_Passage to read_.

[hibernate-issues] [Hibernate-JIRA] Commented: (HSEARCH-194) Inconsistent performance between hibernate search and pure lucene access

Thursday, 29 May 2008

    [
http://opensource.atlassian.com/projects/hibernate/browse/HSEARCH-194?pag...
] 

Emmanuel Bernard commented on HSEARCH-194:
------------------------------------------

OK I think I found the final bit of difference between Pure Lucene and Hibernate Search:
When receiving 100 requests at the same time an IndexReader will reach it's
scalability limit (hence the monitor contentions you have observed). Basically for such
high request/sec, it is better to provide a pool of IndexReader/IndexSearcher.
The sweet pot depends on the index size as warming up the IndexReader is also an important
factor.

_Written task 1_. Pull out each line of the entries that contains the string "what".
_Written task 2_. Carry on with the Hibernate Search performance comment, starting after its final sentence.
The Hibernate Search performance comment above has no connection to the entries that follow it.

_Exercise input_.
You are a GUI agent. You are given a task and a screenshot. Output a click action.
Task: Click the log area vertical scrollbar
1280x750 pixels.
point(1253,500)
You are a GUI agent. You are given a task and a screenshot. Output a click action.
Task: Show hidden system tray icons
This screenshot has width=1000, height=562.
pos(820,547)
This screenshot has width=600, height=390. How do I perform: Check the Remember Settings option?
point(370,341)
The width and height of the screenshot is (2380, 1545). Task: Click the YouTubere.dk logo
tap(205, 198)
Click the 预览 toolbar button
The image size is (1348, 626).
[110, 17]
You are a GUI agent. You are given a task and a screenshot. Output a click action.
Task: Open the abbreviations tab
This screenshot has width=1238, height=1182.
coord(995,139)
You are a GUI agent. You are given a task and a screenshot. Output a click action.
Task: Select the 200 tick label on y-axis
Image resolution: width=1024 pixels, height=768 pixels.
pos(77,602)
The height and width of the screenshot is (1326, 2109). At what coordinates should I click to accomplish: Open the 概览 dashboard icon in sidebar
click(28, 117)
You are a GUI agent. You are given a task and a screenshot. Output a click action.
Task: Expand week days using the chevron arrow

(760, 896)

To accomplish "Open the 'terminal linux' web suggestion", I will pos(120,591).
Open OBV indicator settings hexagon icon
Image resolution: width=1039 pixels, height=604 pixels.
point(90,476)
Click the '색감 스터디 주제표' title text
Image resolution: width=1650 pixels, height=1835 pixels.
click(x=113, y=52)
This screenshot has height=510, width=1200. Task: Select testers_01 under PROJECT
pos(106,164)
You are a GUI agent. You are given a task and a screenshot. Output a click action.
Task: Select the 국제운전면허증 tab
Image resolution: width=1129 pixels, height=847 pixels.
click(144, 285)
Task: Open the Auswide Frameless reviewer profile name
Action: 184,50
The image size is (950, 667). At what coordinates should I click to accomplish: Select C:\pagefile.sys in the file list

_Task response 1_.
The height and width of the screenshot is (1326, 2109). At what coordinates should I click to accomplish: Open the 概览 dashboard icon in sidebar
The image size is (950, 667). At what coordinates should I click to accomplish: Select C:\pagefile.sys in the file list

_Task response 2_.
I guess on top of the optimization proposals (from my last post) we should add a pooling
mechanism for IndexReaders.

...
 Inconsistent performance between hibernate search and pure lucene
access
 ------------------------------------------------------------------------

                 Key: HSEARCH-194
                 URL:
http://opensource.atlassian.com/projects/hibernate/browse/HSEARCH-194
             Project: Hibernate Search
          Issue Type: Bug
          Components: query
    Affects Versions: 3.0.1.GA
         Environment: Linux - Hibernate 3.2.6, Hibernate Annotations 3..3.1 - Lucene
2.3.1
            Reporter: Stephane Nicoll
            Priority: Critical
         Attachments: Monitor_Usage_Statistics.html

 I have a simple index that contains:
 * id (pk of the entity)
 * keywords (a list of tokens)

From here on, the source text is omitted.